Jordan Peterson’s latest message to his followers is a masterclass in rhetorical sleight of hand.
Peterson delivered a keynote address at last week’s ARC conference in Sydney, which was also broadcast on Sky News Australia. His speech repeatedly invokes terms like “voluntary” and “responsibility” while praising free enterprise and individual initiative.
Yet beneath this liberal vernacular lies a vision that should trouble anyone committed to liberalism, including those attending the ARC conference.
Like many critics of liberalism before him, Peterson appears to see individual freedom primarily as a problem to be solved rather than a value to be protected.
Take his central claim. Our salvation, he tells us, lies not in individual liberty but in discovering our place within what he calls “harmony.” This harmony subordinates individual identity to a hierarchical structure. It runs from family through community to state, all under some undefined “transcendent unity.”
While this might sound appealing to those yearning for order and meaning, it invokes a form of social engineering that places collective goals above individual freedom. His hierarchy offers a solution but at the cost of the very freedom that enables genuine human flourishing.
Indeed, Peterson dismisses what he calls “fractionated individual liberalism” as a failed experiment leading to “nihilism.”
But this characterisation fundamentally misunderstands classical liberalism. The liberal tradition does not atomise individuals - it creates the framework for voluntary association through property rights, the rule of law and limited government.
This mischaracterisation of liberalism is not merely academic. It allows Peterson to present a false choice between atomised individualism and his prescribed hierarchical order. This false dichotomy ignores liberalism’s rich tradition of voluntary community-building and social cooperation.
Peterson’s vision becomes more concerning when he discusses responsibility. He emphasises that responsibility must be “voluntary.” Yet he simultaneously insists there is “nothing better to do than to adopt the path of maximal responsibility.” This path, he declares, is “proper.”
Thus, Peterson presents this course not as one path among many but as the universal solution to life’s challenges. In doing so, he transforms classical liberalism’s emphasis on personal responsibility. What should be freely chosen becomes an obligation to conform to his prescribed social order. One might reasonably ask: how voluntary is a choice when we are told no legitimate alternatives exist?

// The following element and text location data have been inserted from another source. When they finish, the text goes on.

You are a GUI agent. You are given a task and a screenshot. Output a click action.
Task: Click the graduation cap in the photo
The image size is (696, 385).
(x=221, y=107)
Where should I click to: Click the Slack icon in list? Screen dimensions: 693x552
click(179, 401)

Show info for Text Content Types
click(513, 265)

Most troubling is Peterson’s conception of society. He argues that “people who attempt to find their redeeming identity in their own fragmented individuality will fail” and insists that we find our purpose only through “sacrifice of narrow self-interests” to family, community and ultimately the state. This amounts to a direct assault on individual autonomy - the cornerstone of classical liberalism.

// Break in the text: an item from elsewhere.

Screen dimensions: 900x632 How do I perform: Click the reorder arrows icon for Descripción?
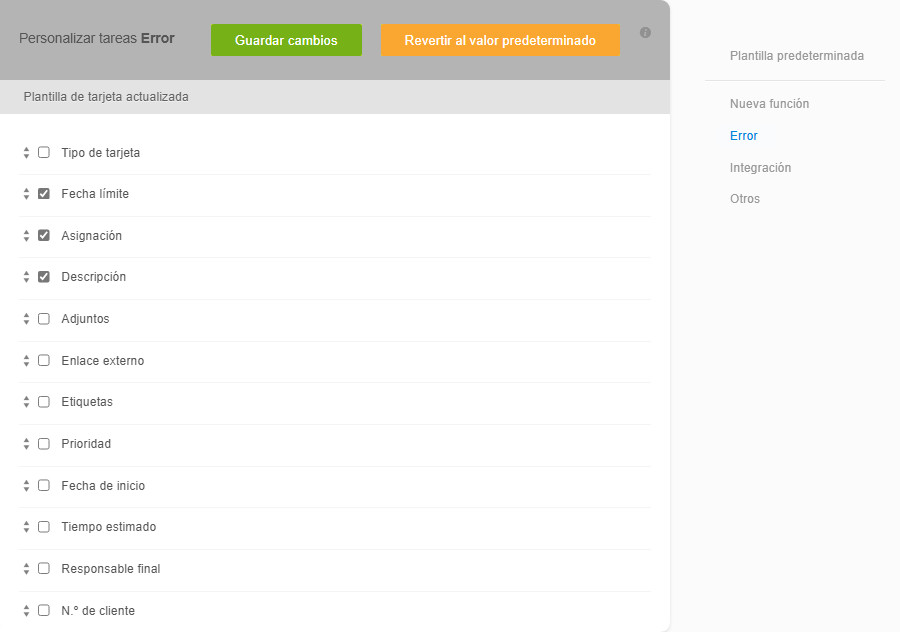pos(26,277)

When Peterson proclaims that “there’s nothing naive about that, there’s nothing jingoistic, there’s nothing propagandistic,” we must ask why he feels the need for such assurance. The reason is clear enough. His vision of individuals finding meaning only through submission to a hierarchical social order is precisely what classical liberals have long resisted.
Peterson declares, “We’re not built for comfort and pleasure. We’re built for adventure.” But pay attention to his definition of adventure. He is not talking about individuals freely choosing their own paths. Instead, “adventure” means subordinating individual choices to what he calls “heroic, romantic invention” in service of collective goals. It is a clever rhetorical move that makes submission to collective authority sound exciting rather than restrictive. This reframing of submission as adventure provides the emotional fuel for Peterson’s broader attack on individual autonomy.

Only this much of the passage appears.